3. Bayi tidak dapat diberikan opioid (obat golongan narkotika). Faktanya,
menurut Pantja, banyak tenaga kesehatan yang ragu atau takut untuk
memberikan obat golongan narkotika pada bayi dengan alasan kecanduan dan
henti napas. Padahal, banyak obat analgetika yang bisa diberikan kepada
bayi asalkan berdasarkan indikasi dan dosis yang tepat. "Penggunaan
opioid secara benar tidak akan menyebabkan kecanduan, kecuali dikonsumsi
tanpa nyeri dan dalam waktu lama," katanya.
4. Sulit mengukur nyeri pada pasien sakit kristis.
Faktanya, beberapa metode pengukuran untuk pasien sakit kritis yang
tak bisa berkomunikasi telah dikembangkan dan dilakukan validasi, di
antaranya dengan CPOT dan BPS. Metode pengukuran Critically III Pain
Observation Tools (CPOT) menggunakan 4 parameter, yakni ekspresi wajah,
gerakan ekstremitas aktif, gerakan ekstremitas pasif, dan vokalisasi.
Sedangkan metode Behaviour Pain Scale (BPS) menggunakan 3 parameter,
yakni ekspresi wajah, gerakan ekstremitas, dan vokalisasi.
5. Nyeri tidak dapat dihilangkan karena berguna untuk diagnosis.
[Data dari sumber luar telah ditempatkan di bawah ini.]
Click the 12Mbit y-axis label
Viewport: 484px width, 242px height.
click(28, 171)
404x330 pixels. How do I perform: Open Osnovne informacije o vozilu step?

Faktanya, sampai batas tertentu nyeri memang bermanfaat untuk membantu
membuat diagnosis penyakit, tetapi nyeri yang berkepanjangan akan
menyebabkan efek buruk pada sistem organ lain. Bila diperlukan untuk
diagnosis maka sebaiknya segera didokumentasikan secara akurat.
Diagnosis juga bisa menggunakan alat bantuan lain seperti ultrasound atau lainnya.
6. Pasien pascabedah selalu mengeluhkan nyeri.
Faktanya, kendati nyeri pascabedah merupakan sesuatu yang dianggap
lumrah, pendekatan yang dilakukan sebelum pembedahan melalui edukasi
maupun pemberian analgetika preemtif serta penggunaan analgetika yang
adekuat seperti dengan menerapkan multimodal analgesia dapat mengurangi
nyeri pascabedah.
7. Pasien melahirkan pasti mengalami nyeri hebat, dan bila tidak kuat menghadapinya dapat dilahirkan melalui pembedahan.
Faktanya, nyeri bersalin adalah bagian penting dari perjalanan
persalinan karena pada saat yang sama terjadi proses inflamasi yang
dibutuhkan untuk persalinan normal. Namun, nyeri yang berlebihan atau
yang tidak mampu dikuasai oleh pasien dapat dikendalikan dengan
melakukan edukasi dan tindakan intervensi blok saraf spinal (ILA). ILA
adalah pemberian analgetik lokal pada pasien saat persalinan dengan cara
disuntikkan di punggung.
"Kalau alasan hanya gara-gara takut nyeri terus di-sectio (operasi caesar), buat kami praktisi nyeri rasanya kok salah ya. Seharusnya yang diatasi adalah nyerinya, bukan malah sectio. Kalau masih bisa melalui persalinan normal, kenapa harus sectio," katanya.